**** EXERCISE DATA ****

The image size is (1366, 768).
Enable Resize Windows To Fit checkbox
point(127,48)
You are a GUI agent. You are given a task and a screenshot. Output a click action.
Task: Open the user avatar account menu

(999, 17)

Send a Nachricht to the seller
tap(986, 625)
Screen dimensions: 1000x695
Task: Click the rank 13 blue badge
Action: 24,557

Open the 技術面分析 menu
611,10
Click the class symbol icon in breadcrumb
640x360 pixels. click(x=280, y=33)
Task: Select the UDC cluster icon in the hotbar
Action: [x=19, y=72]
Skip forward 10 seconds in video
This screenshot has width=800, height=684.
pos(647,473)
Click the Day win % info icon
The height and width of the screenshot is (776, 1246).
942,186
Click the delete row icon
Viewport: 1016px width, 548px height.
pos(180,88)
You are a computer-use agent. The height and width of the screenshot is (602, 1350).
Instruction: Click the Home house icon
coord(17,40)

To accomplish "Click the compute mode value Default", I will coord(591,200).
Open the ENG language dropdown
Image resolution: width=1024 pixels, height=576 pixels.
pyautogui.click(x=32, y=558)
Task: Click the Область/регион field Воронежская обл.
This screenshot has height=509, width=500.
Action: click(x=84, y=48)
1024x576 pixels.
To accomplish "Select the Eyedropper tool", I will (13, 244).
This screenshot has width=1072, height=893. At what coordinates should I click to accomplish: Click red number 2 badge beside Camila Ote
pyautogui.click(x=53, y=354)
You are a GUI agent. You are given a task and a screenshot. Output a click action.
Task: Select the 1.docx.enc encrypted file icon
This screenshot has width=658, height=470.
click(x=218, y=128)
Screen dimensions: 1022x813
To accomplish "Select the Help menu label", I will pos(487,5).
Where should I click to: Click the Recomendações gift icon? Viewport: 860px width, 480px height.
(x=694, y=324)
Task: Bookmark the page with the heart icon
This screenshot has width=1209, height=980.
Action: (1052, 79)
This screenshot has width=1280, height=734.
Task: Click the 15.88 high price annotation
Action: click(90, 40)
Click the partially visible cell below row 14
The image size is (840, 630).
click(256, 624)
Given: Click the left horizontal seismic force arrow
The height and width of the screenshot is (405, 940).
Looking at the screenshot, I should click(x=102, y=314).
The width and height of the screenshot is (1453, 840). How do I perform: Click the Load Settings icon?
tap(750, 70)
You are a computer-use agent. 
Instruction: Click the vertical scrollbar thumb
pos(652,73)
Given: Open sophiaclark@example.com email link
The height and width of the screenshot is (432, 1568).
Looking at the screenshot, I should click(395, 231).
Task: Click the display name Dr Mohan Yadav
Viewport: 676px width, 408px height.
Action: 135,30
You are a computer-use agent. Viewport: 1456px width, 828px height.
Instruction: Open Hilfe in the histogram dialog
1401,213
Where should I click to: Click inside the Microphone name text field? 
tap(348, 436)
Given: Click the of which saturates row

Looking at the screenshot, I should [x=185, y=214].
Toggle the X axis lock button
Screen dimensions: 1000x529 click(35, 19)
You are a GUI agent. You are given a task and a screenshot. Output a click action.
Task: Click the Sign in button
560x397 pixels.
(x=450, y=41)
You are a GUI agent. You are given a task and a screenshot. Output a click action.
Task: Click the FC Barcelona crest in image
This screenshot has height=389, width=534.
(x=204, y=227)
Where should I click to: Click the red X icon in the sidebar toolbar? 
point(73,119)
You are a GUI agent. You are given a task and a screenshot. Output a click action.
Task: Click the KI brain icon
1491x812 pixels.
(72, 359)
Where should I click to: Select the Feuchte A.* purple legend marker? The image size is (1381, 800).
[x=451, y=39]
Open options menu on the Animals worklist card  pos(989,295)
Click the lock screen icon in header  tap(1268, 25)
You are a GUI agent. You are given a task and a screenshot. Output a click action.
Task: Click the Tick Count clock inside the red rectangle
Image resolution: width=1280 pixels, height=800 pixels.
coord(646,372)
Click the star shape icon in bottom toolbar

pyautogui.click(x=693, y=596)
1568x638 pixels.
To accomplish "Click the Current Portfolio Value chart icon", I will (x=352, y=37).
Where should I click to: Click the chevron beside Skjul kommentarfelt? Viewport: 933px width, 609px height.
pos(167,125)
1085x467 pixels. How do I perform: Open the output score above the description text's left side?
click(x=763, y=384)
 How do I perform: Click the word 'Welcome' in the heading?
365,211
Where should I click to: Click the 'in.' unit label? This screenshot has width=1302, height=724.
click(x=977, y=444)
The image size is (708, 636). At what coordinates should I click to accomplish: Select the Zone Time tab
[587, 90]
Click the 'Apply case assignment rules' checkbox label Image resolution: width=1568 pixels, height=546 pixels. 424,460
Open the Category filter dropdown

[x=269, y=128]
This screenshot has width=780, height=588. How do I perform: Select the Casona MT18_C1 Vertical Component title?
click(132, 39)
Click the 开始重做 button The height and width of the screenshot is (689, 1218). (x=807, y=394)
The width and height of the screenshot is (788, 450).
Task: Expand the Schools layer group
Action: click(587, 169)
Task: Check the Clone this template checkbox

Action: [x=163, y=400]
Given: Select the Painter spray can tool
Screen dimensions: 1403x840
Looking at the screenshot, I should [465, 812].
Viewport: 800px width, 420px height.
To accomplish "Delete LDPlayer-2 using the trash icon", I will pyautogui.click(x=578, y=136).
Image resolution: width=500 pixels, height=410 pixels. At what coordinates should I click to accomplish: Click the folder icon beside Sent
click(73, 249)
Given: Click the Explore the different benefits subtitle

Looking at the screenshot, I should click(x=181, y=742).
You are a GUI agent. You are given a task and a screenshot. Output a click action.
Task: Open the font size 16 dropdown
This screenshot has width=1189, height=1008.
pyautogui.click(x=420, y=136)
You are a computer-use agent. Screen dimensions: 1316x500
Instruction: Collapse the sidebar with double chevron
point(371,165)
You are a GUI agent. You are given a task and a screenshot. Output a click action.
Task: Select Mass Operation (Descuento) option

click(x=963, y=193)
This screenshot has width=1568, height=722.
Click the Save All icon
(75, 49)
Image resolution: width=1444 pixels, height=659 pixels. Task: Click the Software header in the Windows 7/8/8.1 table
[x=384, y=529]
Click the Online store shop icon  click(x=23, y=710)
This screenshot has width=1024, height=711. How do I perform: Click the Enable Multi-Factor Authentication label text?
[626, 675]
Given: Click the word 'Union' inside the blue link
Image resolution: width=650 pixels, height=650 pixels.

****

INSTRUCTIONS FOR THE TASK:
All of the data above needs to be given again exactly.

SOLUTION FOR THIS PROBLEM:
The image size is (1366, 768).
Enable Resize Windows To Fit checkbox
point(127,48)
You are a GUI agent. You are given a task and a screenshot. Output a click action.
Task: Open the user avatar account menu

(999, 17)

Send a Nachricht to the seller
tap(986, 625)
Screen dimensions: 1000x695
Task: Click the rank 13 blue badge
Action: 24,557

Open the 技術面分析 menu
611,10
Click the class symbol icon in breadcrumb
640x360 pixels. click(x=280, y=33)
Task: Select the UDC cluster icon in the hotbar
Action: [x=19, y=72]
Skip forward 10 seconds in video
This screenshot has width=800, height=684.
pos(647,473)
Click the Day win % info icon
The height and width of the screenshot is (776, 1246).
942,186
Click the delete row icon
Viewport: 1016px width, 548px height.
pos(180,88)
You are a computer-use agent. The height and width of the screenshot is (602, 1350).
Instruction: Click the Home house icon
coord(17,40)

To accomplish "Click the compute mode value Default", I will coord(591,200).
Open the ENG language dropdown
Image resolution: width=1024 pixels, height=576 pixels.
pyautogui.click(x=32, y=558)
Task: Click the Область/регион field Воронежская обл.
This screenshot has height=509, width=500.
Action: click(x=84, y=48)
1024x576 pixels.
To accomplish "Select the Eyedropper tool", I will (13, 244).
This screenshot has width=1072, height=893. At what coordinates should I click to accomplish: Click red number 2 badge beside Camila Ote
pyautogui.click(x=53, y=354)
You are a GUI agent. You are given a task and a screenshot. Output a click action.
Task: Select the 1.docx.enc encrypted file icon
This screenshot has width=658, height=470.
click(x=218, y=128)
Screen dimensions: 1022x813
To accomplish "Select the Help menu label", I will pos(487,5).
Where should I click to: Click the Recomendações gift icon? Viewport: 860px width, 480px height.
(x=694, y=324)
Task: Bookmark the page with the heart icon
This screenshot has width=1209, height=980.
Action: (1052, 79)
This screenshot has width=1280, height=734.
Task: Click the 15.88 high price annotation
Action: click(90, 40)
Click the partially visible cell below row 14
The image size is (840, 630).
click(256, 624)
Given: Click the left horizontal seismic force arrow
The height and width of the screenshot is (405, 940).
Looking at the screenshot, I should click(x=102, y=314).
The width and height of the screenshot is (1453, 840). How do I perform: Click the Load Settings icon?
tap(750, 70)
You are a computer-use agent. 
Instruction: Click the vertical scrollbar thumb
pos(652,73)
Given: Open sophiaclark@example.com email link
The height and width of the screenshot is (432, 1568).
Looking at the screenshot, I should click(395, 231).
Task: Click the display name Dr Mohan Yadav
Viewport: 676px width, 408px height.
Action: 135,30
You are a computer-use agent. Viewport: 1456px width, 828px height.
Instruction: Open Hilfe in the histogram dialog
1401,213
Where should I click to: Click inside the Microphone name text field? 
tap(348, 436)
Given: Click the of which saturates row

Looking at the screenshot, I should [x=185, y=214].
Toggle the X axis lock button
Screen dimensions: 1000x529 click(35, 19)
You are a GUI agent. You are given a task and a screenshot. Output a click action.
Task: Click the Sign in button
560x397 pixels.
(x=450, y=41)
You are a GUI agent. You are given a task and a screenshot. Output a click action.
Task: Click the FC Barcelona crest in image
This screenshot has height=389, width=534.
(x=204, y=227)
Where should I click to: Click the red X icon in the sidebar toolbar? 
point(73,119)
You are a GUI agent. You are given a task and a screenshot. Output a click action.
Task: Click the KI brain icon
1491x812 pixels.
(72, 359)
Where should I click to: Select the Feuchte A.* purple legend marker? The image size is (1381, 800).
[x=451, y=39]
Open options menu on the Animals worklist card  pos(989,295)
Click the lock screen icon in header  tap(1268, 25)
You are a GUI agent. You are given a task and a screenshot. Output a click action.
Task: Click the Tick Count clock inside the red rectangle
Image resolution: width=1280 pixels, height=800 pixels.
coord(646,372)
Click the star shape icon in bottom toolbar

pyautogui.click(x=693, y=596)
1568x638 pixels.
To accomplish "Click the Current Portfolio Value chart icon", I will (x=352, y=37).
Where should I click to: Click the chevron beside Skjul kommentarfelt? Viewport: 933px width, 609px height.
pos(167,125)
1085x467 pixels. How do I perform: Open the output score above the description text's left side?
click(x=763, y=384)
 How do I perform: Click the word 'Welcome' in the heading?
365,211
Where should I click to: Click the 'in.' unit label? This screenshot has width=1302, height=724.
click(x=977, y=444)
The image size is (708, 636). At what coordinates should I click to accomplish: Select the Zone Time tab
[587, 90]
Click the 'Apply case assignment rules' checkbox label Image resolution: width=1568 pixels, height=546 pixels. 424,460
Open the Category filter dropdown

[x=269, y=128]
This screenshot has width=780, height=588. How do I perform: Select the Casona MT18_C1 Vertical Component title?
click(132, 39)
Click the 开始重做 button The height and width of the screenshot is (689, 1218). (x=807, y=394)
The width and height of the screenshot is (788, 450).
Task: Expand the Schools layer group
Action: click(587, 169)
Task: Check the Clone this template checkbox

Action: [x=163, y=400]
Given: Select the Painter spray can tool
Screen dimensions: 1403x840
Looking at the screenshot, I should [465, 812].
Viewport: 800px width, 420px height.
To accomplish "Delete LDPlayer-2 using the trash icon", I will pyautogui.click(x=578, y=136).
Image resolution: width=500 pixels, height=410 pixels. At what coordinates should I click to accomplish: Click the folder icon beside Sent
click(73, 249)
Given: Click the Explore the different benefits subtitle

Looking at the screenshot, I should click(x=181, y=742).
You are a GUI agent. You are given a task and a screenshot. Output a click action.
Task: Open the font size 16 dropdown
This screenshot has width=1189, height=1008.
pyautogui.click(x=420, y=136)
You are a computer-use agent. Screen dimensions: 1316x500
Instruction: Collapse the sidebar with double chevron
point(371,165)
You are a GUI agent. You are given a task and a screenshot. Output a click action.
Task: Select Mass Operation (Descuento) option

click(x=963, y=193)
This screenshot has width=1568, height=722.
Click the Save All icon
(75, 49)
Image resolution: width=1444 pixels, height=659 pixels. Task: Click the Software header in the Windows 7/8/8.1 table
[x=384, y=529]
Click the Online store shop icon  click(x=23, y=710)
This screenshot has width=1024, height=711. How do I perform: Click the Enable Multi-Factor Authentication label text?
[626, 675]
Given: Click the word 'Union' inside the blue link
Image resolution: width=650 pixels, height=650 pixels.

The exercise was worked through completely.